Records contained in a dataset
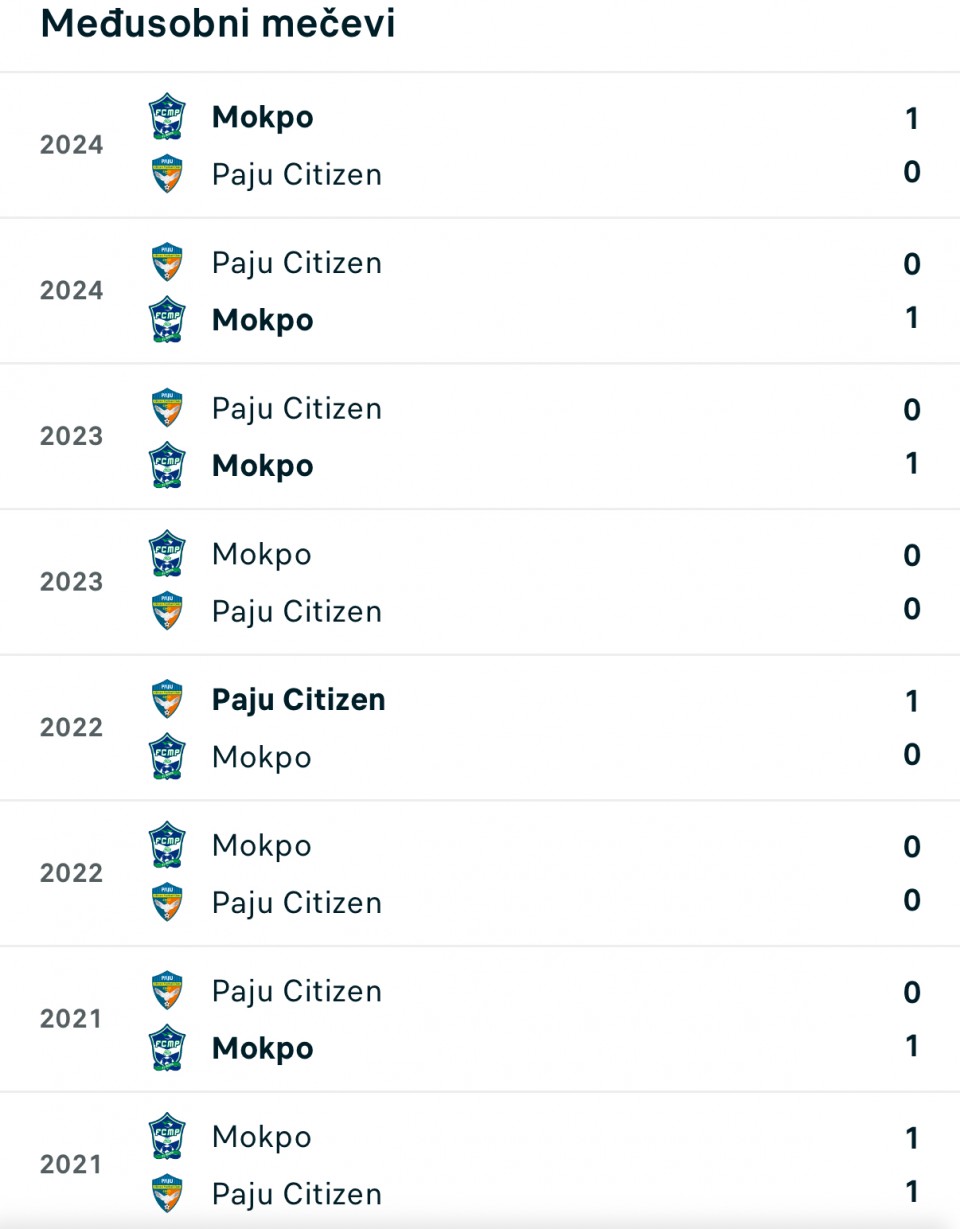Click Paju Citizen crest in 2022 match won 1-0
Image resolution: width=960 pixels, height=1229 pixels.
[167, 700]
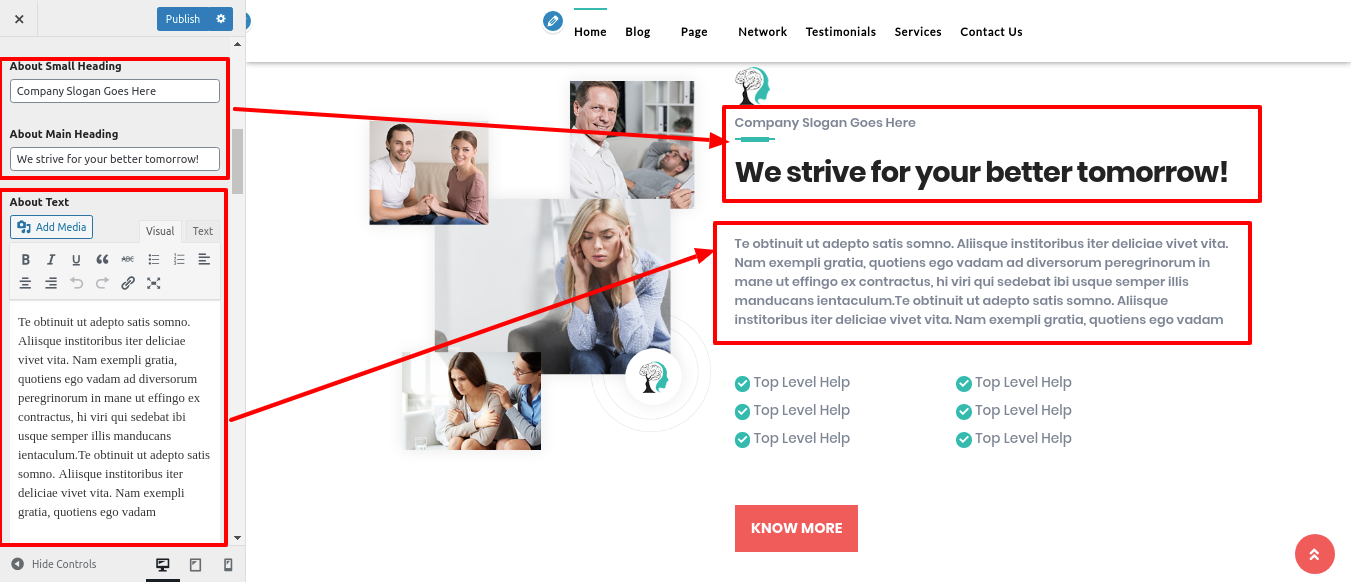The width and height of the screenshot is (1351, 582).
Task: Toggle underline formatting in editor toolbar
Action: (76, 259)
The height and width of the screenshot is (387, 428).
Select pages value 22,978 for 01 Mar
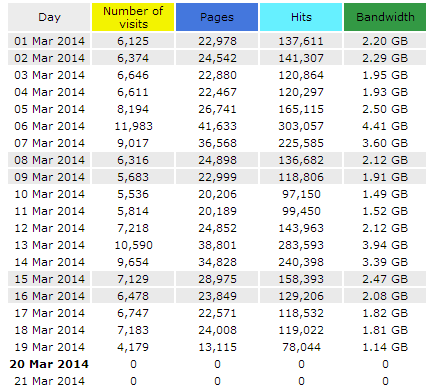tap(217, 41)
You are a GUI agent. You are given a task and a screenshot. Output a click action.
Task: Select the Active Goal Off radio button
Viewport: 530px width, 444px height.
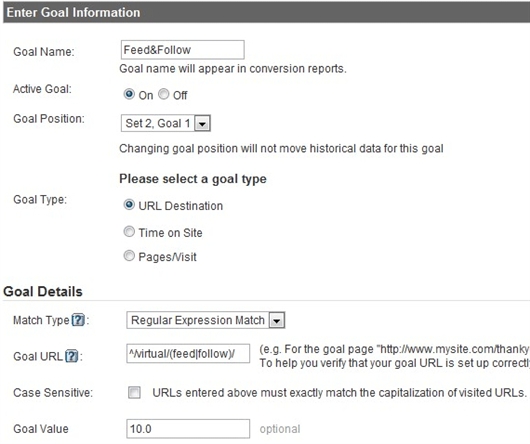164,94
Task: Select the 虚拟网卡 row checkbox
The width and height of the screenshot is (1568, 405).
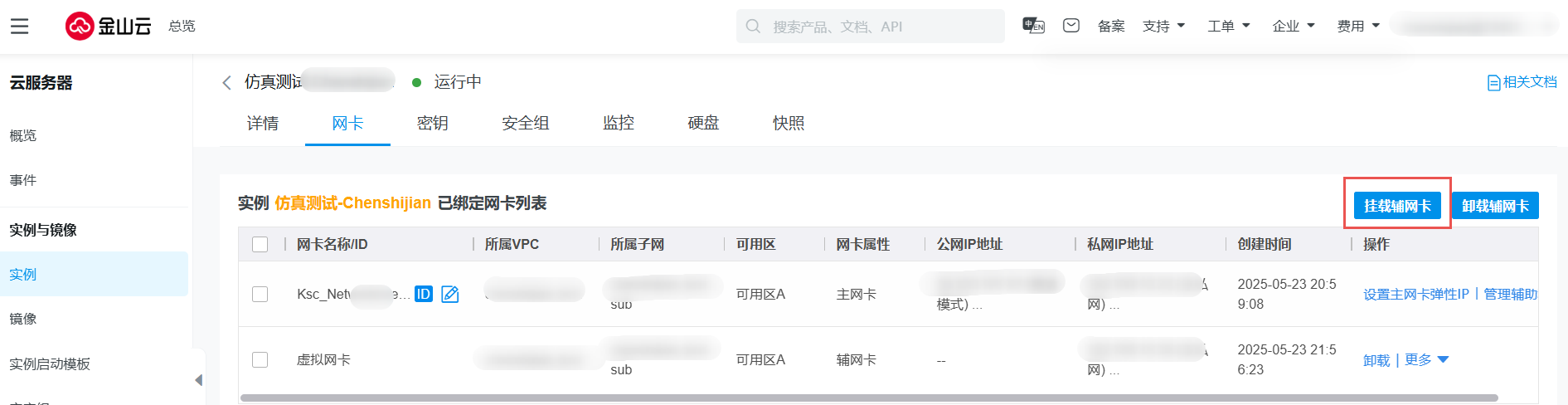Action: click(260, 359)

§ TASK DESCRIPTION: For this exercise, write out exactly the lines from the one with "Viewport: 530px width, 444px height." through the last line of the records, inclusive, and leave each picture out.

§ SOLUTION TO THE EXERCISE:
Viewport: 530px width, 444px height.
164,94
Task: Select the 虚拟网卡 row checkbox
The width and height of the screenshot is (1568, 405).
Action: click(260, 359)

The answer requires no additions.